Thursday, July 1, 2010

Patient Consent: State of the Union

The viability and sustainability of an electronic health information exchange (HIE) largely depends on the trust and desire of patients to participate in the exchange. What are the laws, regulations, standards, practices, and current directions in the field of patients' privacy consents?

State and Federal Laws

The Health Insurance Portability and Accountability Act of 1996 (HIPAA) does not require patient consent and authorization for the exchange of health information among healthcare providers for the purpose of medical care. The patient consent is implied by her general consent to be treated.

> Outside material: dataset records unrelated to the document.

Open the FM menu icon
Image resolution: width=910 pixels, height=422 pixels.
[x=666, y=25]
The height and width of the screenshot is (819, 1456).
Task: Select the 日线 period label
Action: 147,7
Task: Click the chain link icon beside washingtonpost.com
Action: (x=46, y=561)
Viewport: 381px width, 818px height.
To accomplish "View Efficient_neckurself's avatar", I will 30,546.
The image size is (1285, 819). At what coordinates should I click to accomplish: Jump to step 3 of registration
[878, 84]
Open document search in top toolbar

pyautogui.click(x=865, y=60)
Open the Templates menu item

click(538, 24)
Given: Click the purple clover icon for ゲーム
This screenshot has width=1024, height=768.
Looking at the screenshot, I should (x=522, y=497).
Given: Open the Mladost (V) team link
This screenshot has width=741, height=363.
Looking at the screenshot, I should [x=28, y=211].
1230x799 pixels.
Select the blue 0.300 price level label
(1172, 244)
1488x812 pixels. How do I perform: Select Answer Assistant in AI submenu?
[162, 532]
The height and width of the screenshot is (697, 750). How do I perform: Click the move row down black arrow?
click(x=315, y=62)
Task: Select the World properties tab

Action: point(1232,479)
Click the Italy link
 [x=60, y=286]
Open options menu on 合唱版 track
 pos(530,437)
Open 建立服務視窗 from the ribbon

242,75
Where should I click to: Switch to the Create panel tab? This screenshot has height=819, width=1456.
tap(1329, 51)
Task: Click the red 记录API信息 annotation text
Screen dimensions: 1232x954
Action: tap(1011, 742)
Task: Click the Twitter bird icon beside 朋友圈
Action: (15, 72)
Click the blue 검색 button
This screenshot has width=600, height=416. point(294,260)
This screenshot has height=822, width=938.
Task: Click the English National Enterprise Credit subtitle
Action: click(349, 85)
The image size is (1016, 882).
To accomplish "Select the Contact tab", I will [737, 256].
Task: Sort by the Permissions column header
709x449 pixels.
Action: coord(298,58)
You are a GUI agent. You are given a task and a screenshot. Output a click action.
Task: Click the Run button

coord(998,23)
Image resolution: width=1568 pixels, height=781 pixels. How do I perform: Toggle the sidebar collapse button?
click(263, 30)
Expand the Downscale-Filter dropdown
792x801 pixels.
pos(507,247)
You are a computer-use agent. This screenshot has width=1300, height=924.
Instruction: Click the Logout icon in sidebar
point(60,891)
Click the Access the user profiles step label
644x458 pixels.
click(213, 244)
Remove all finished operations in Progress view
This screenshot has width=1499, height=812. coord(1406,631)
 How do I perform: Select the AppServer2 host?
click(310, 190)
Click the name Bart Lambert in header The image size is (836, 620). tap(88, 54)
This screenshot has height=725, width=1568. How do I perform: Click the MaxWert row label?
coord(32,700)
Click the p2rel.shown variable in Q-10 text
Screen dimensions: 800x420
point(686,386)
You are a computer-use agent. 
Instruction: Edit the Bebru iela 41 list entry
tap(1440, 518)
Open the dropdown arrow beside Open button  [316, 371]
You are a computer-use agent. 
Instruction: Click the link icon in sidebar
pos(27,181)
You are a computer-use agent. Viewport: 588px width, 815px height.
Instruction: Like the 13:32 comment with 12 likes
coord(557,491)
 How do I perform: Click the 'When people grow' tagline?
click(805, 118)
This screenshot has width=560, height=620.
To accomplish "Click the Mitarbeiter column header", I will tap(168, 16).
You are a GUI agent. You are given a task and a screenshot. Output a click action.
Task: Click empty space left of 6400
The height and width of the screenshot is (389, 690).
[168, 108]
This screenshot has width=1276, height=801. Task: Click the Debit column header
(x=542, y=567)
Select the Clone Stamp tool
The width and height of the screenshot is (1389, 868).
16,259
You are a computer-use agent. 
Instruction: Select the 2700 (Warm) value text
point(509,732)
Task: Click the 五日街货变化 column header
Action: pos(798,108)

Some states have adopted heightened laws (higher than those imposed by HIPAA) that require explicit patient consent and authorization for specially-protected health information such as sexually transmitted diseases, human immunodeficiency virus tests, viral hepatitis, genetic information, substance abuse, mental health, and developmental disabilities.


Building Trust

The lack of patient trust can be a significant barrier to the implementation of a HIE. Therefore, a common practice in HIEs is to offer individual patients the opportunity to opt-out of exchanging their health information even if patient consent is not required by existing laws and regulations. Patients are notified and informed of their consent options through an outreach program.


Consent Requirements

The HHS Office of the National Coordinator (ONC) releases a Consumer Preferences Requirements Document in October 2009. The document describes consent stakeholders, functional needs, policy implications, scenarios, and processes including HIEs.


Consent Options

The ONC released a whitepaper in March 2010 entitled "Consumer Consent Options for Electronic Health Information Exchange: Policy Considerations and Analysis". The whitepaper identified the following consent options:

  • No consent. Health information of patients is automatically included—patients cannot opt out;

  • Opt-out. Default is for health information of patients to be included automatically, but the patient can opt out completely;

  • Opt-out with exceptions. Default is for health information of patients to be included, but the patient can opt out completely or allow only select data to be included;

  • Opt-in. Default is that no patient health information is included; patients must actively express consent to be included, but if they do so then their information must be all in or all out; and

  • Opt-in with restrictions. Default is that no patient health information is made available, but the patient may allow a subset of select data to be included.

The granularity of patient consent preference can be based on the type of data, healthcare provider, time range, and intended use.


Standardization

The IHE Basic Patient Privacy Consents (BPPC) provides a mechanism to record and enforce patient consents. It complements the IHE Cross-Enterprise Document Sharing (XDS) standard by specifying how an XDS affinity domain can create privacy policies and enforce those policies through the access control mechanisms of an XDS Actor such as an EHR system. Patient consent is captured in an HL7 Clinical Document Architecture (CDA) document using a scanned document (wet signature on paper) or a digital signature.

HL7 is working on a set of specifications for the creation and use of privacy consent directives.

The Nationwide Health Information Network (NHIN) Access Consent Policies Specification is based on the eXtended Access Control Markup Language (XACML), an OASIS standard.


Health Record Banks (HRBs)

An emerging pattern is to include a Health Record Bank (HRB) containing Personal Health Records (PHRs) as a participating node in the HIE. The HRB is accessible to patients via a web portal and allows patients to exercise fine-grained control over the exchange of their health records within the HIE through a consent configuration interface.

UPDATE: On Thursday, July 8, 2010, the Department of Health and Human Services (HHS) announced proposed modifications to the HIPAA Privacy & Security Rules.